- What the task requires -
Starting at the line that contains "At what coordinates", quote every line through the end of the entries, word for word, skipping the pictures.

Dataset entries:
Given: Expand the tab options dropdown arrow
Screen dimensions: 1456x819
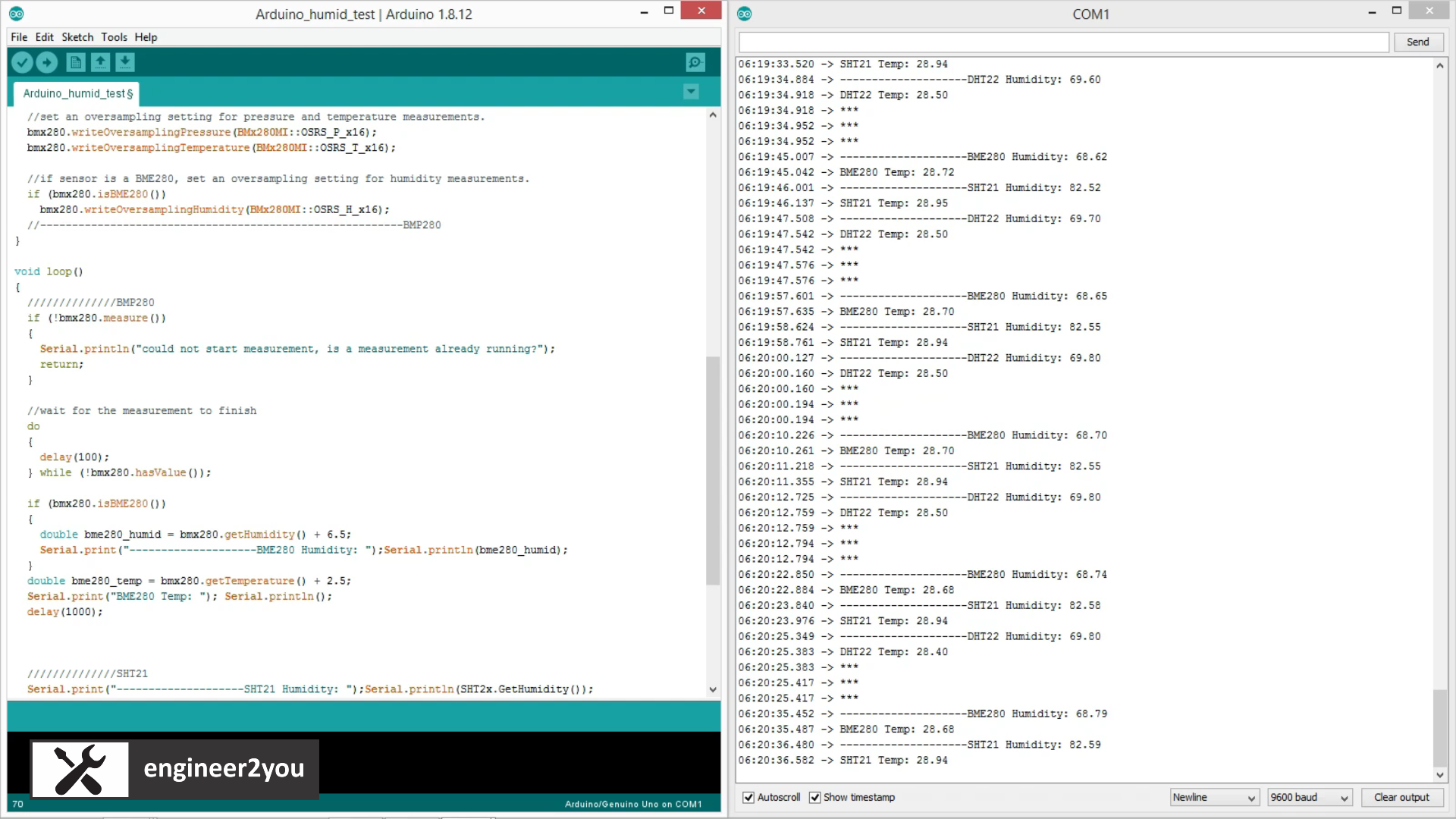Looking at the screenshot, I should pos(691,92).
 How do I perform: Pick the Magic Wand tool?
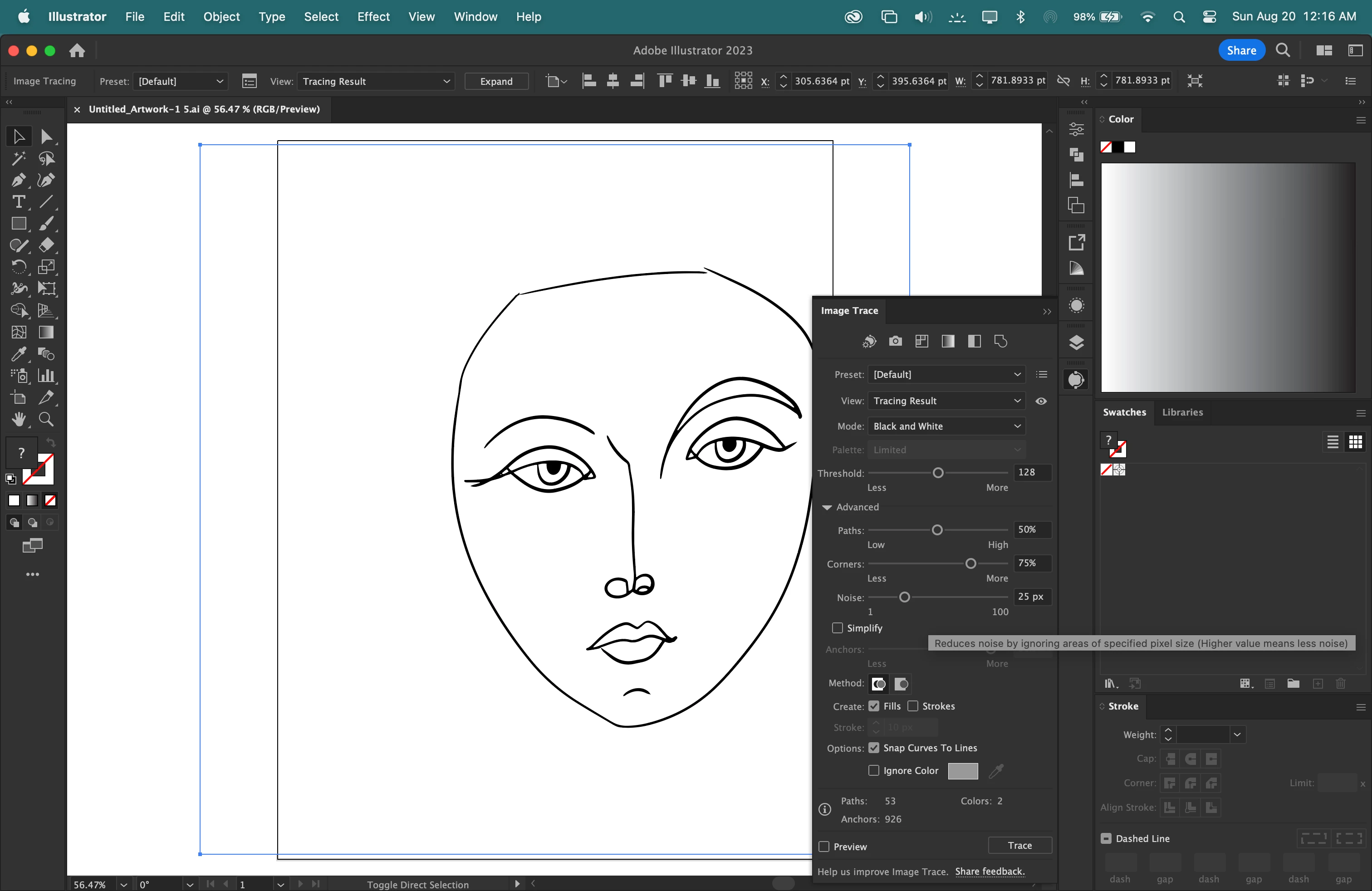click(x=18, y=158)
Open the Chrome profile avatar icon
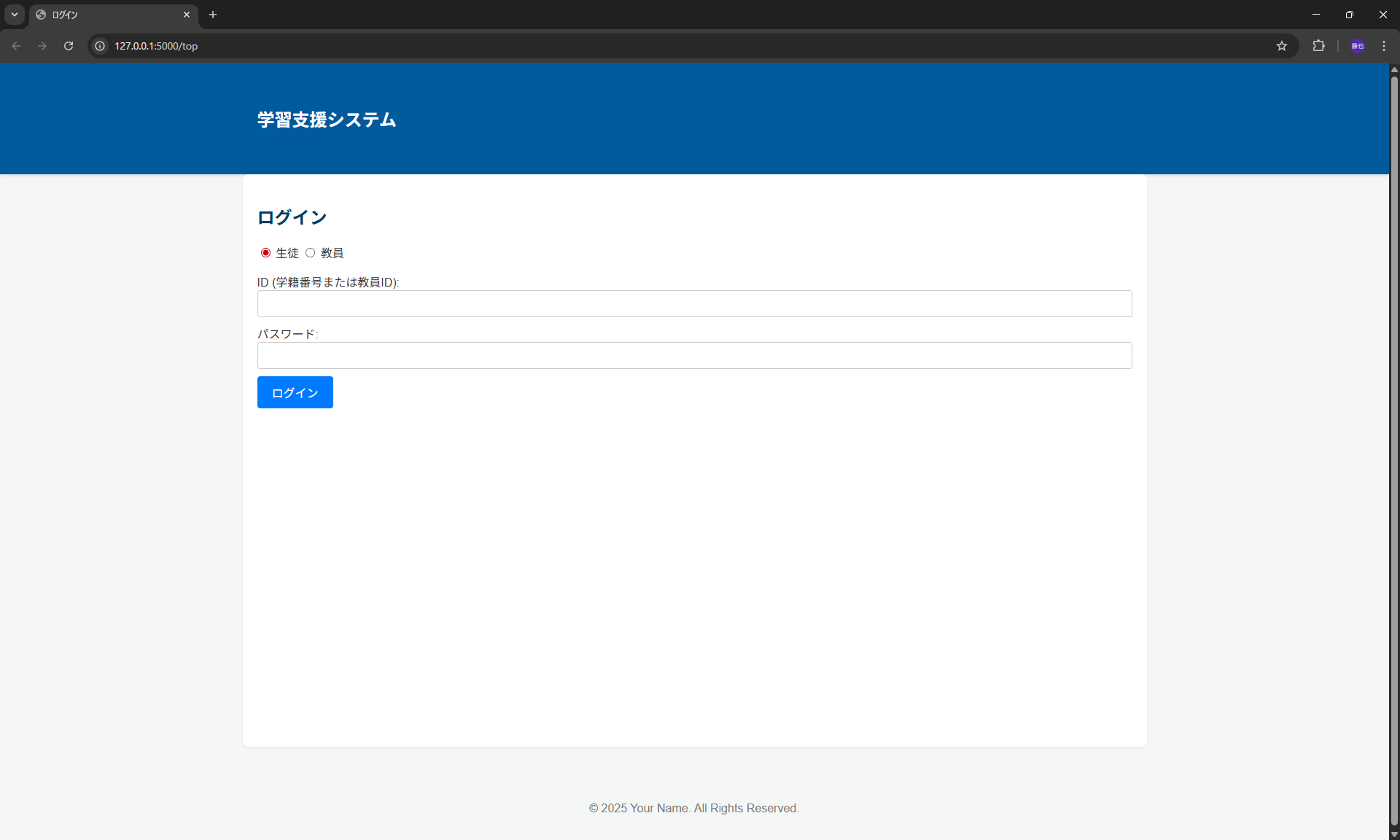 click(x=1357, y=46)
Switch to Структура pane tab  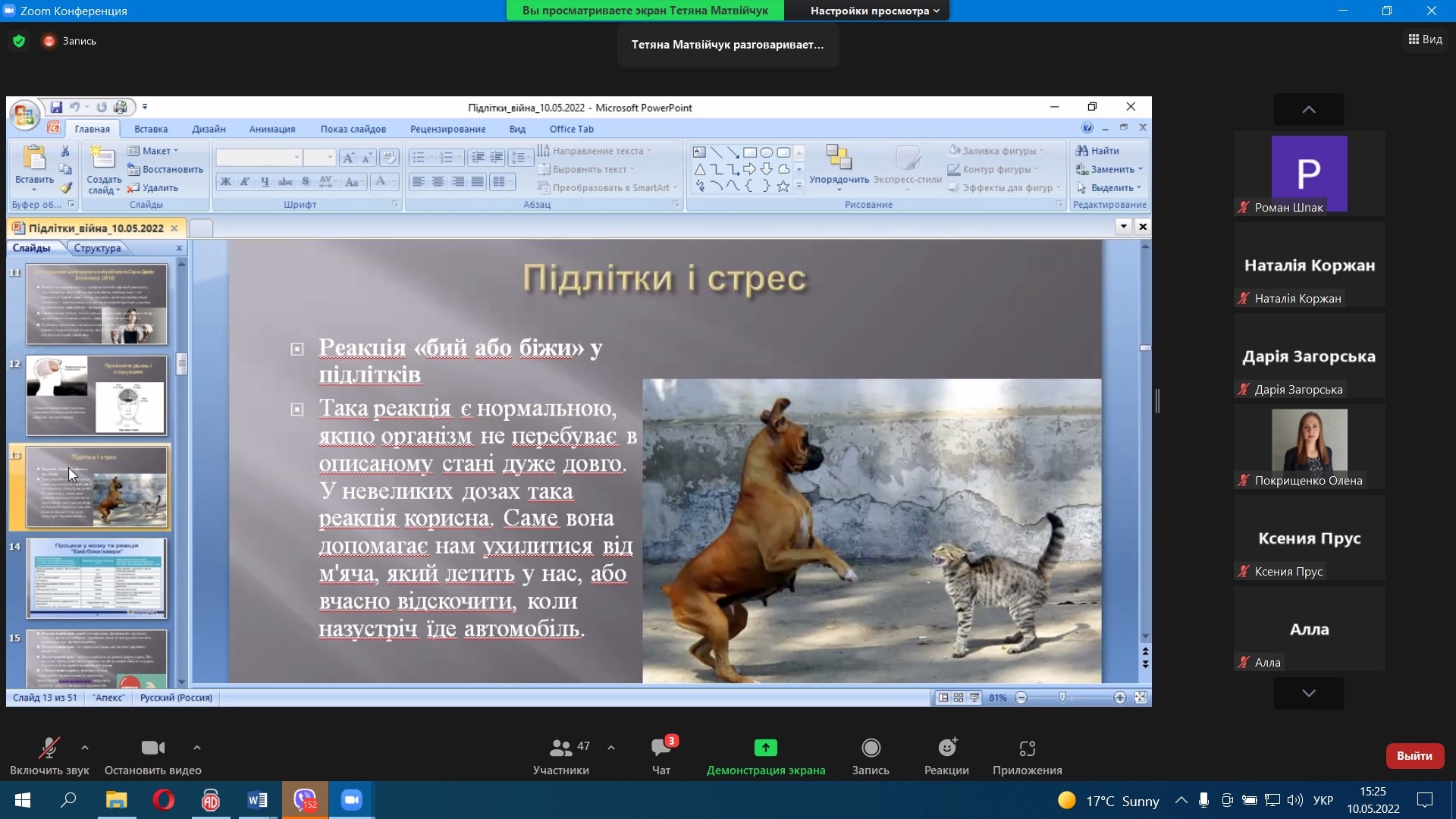tap(97, 248)
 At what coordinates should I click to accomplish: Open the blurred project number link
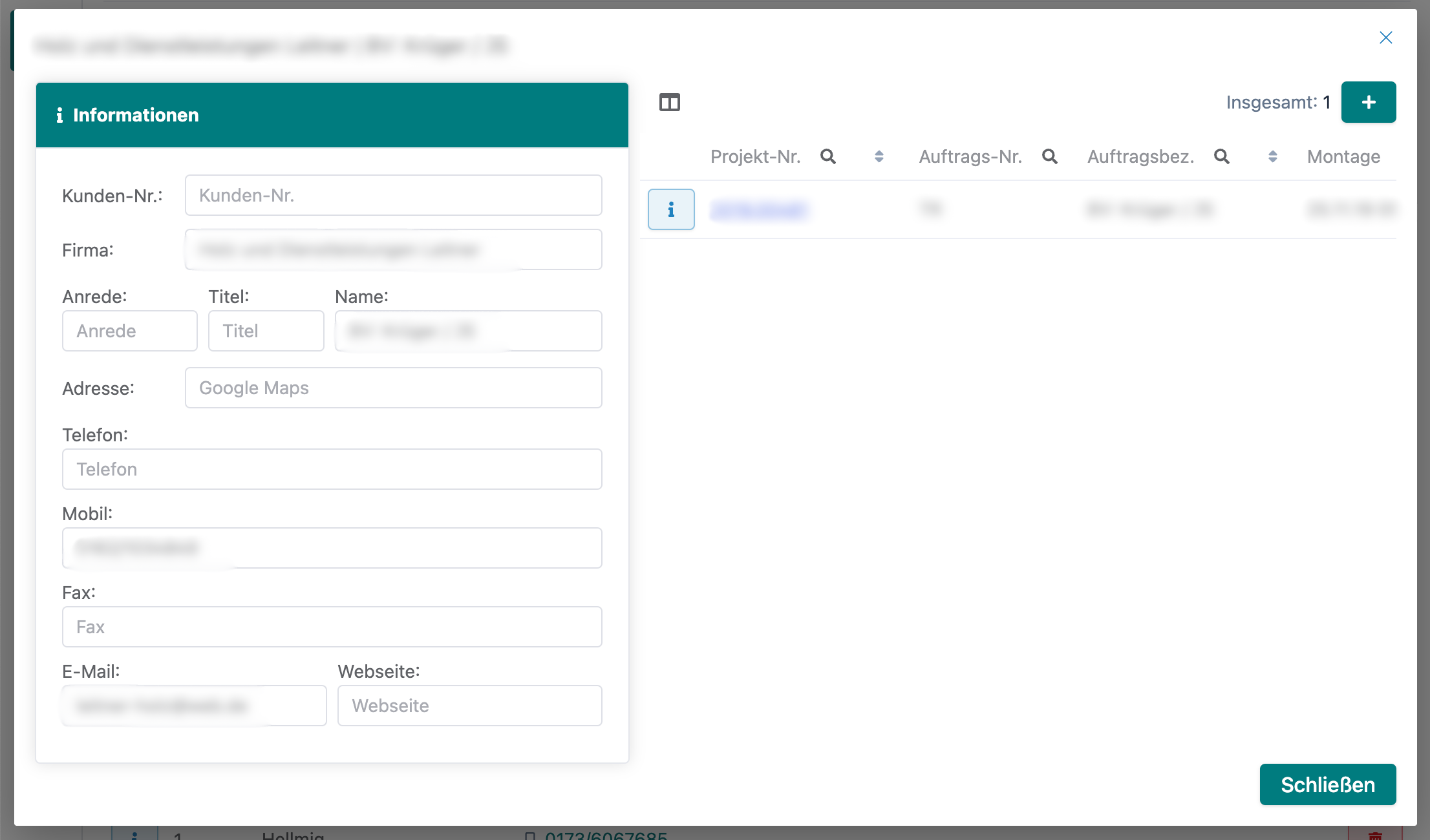pyautogui.click(x=758, y=210)
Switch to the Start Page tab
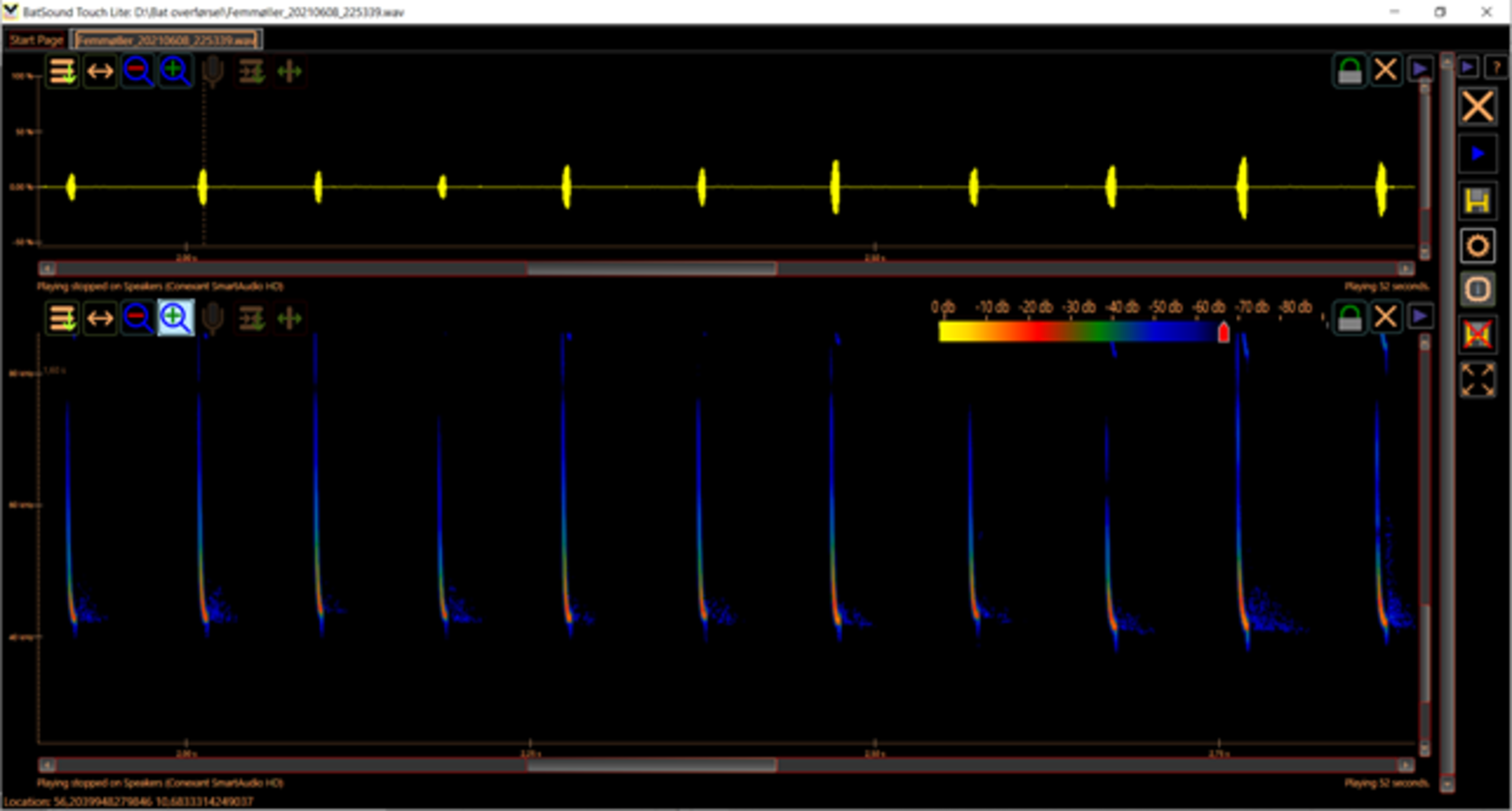This screenshot has height=811, width=1512. coord(36,40)
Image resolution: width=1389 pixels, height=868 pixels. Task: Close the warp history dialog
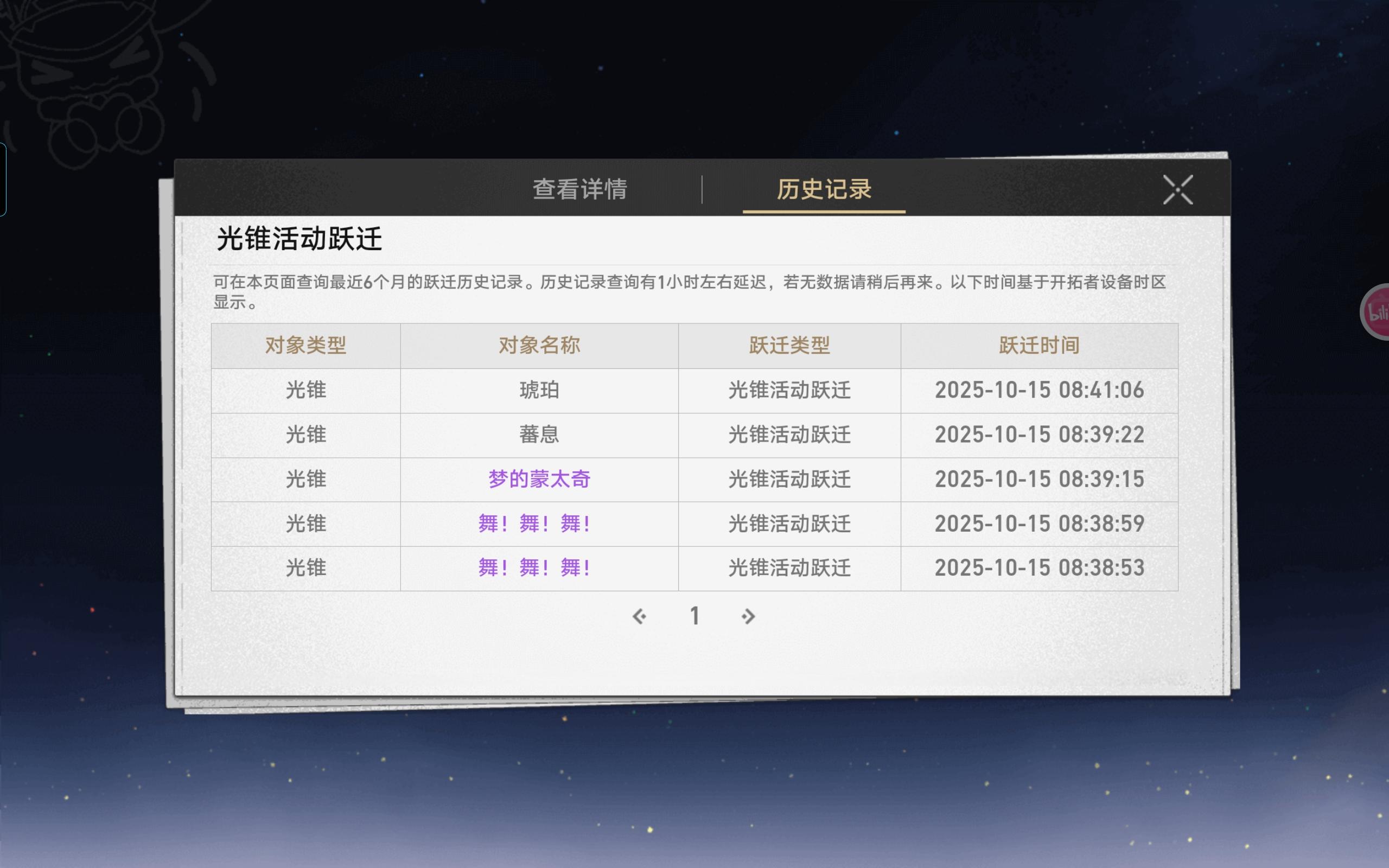(1177, 189)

- Solution -
 At what coordinates should I click to accomplish: Open the blurred project number link
pyautogui.click(x=758, y=210)
Switch to the Start Page tab
This screenshot has height=811, width=1512. coord(36,40)
Image resolution: width=1389 pixels, height=868 pixels. Task: Close the warp history dialog
(1177, 189)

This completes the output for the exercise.